Problem statement: Output the items from the line with "For every named target in this 337×2576" to the line with "Cette plateforme s’adresse à qui? (167, 1197)", copying each line without any change.

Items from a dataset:
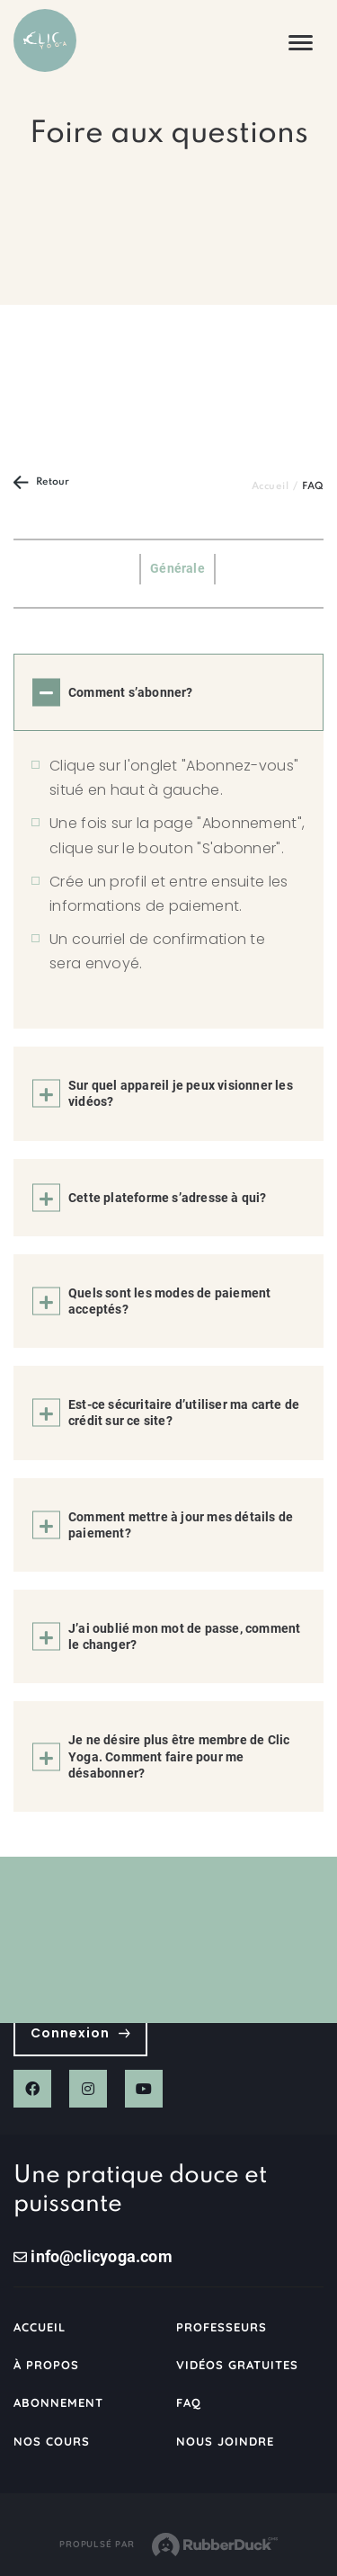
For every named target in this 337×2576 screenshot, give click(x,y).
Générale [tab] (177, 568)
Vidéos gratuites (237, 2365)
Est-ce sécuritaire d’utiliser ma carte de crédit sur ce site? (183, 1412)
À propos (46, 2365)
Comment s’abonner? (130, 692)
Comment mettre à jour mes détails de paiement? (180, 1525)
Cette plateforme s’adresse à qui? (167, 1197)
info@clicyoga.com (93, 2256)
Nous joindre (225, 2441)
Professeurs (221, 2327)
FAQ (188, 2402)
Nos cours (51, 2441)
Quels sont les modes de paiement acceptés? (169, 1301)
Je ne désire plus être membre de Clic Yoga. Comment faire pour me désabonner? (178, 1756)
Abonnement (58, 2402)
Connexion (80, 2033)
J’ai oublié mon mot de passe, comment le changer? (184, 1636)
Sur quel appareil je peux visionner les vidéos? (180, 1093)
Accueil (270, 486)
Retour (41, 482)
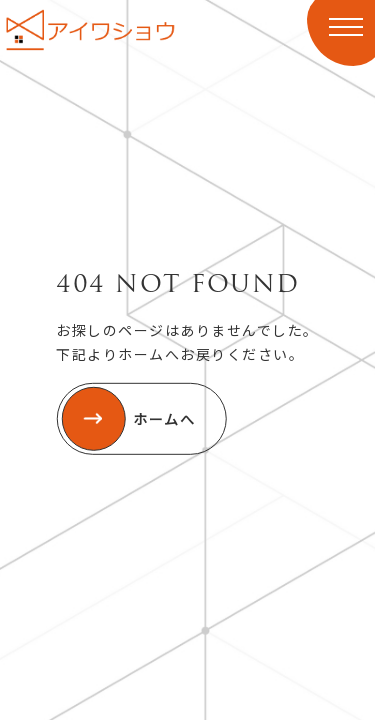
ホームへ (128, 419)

==

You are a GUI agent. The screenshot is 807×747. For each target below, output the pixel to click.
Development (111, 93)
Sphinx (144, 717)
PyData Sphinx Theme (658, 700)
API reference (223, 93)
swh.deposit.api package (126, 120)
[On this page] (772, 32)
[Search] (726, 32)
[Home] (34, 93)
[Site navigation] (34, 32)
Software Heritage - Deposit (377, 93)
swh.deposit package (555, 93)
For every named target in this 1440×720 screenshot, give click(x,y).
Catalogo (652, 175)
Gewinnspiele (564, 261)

Full answer:
For every named target in this 337×2576 screenshot, give click(x,y).
Générale [tab] (177, 568)
Vidéos gratuites (237, 2365)
Est-ce sécuritaire d’utiliser ma carte de crédit sur ce site? (183, 1412)
À propos (46, 2365)
Comment s’abonner? (130, 692)
Comment mettre à jour mes détails de paiement? (180, 1525)
Cette plateforme s’adresse à qui? (167, 1197)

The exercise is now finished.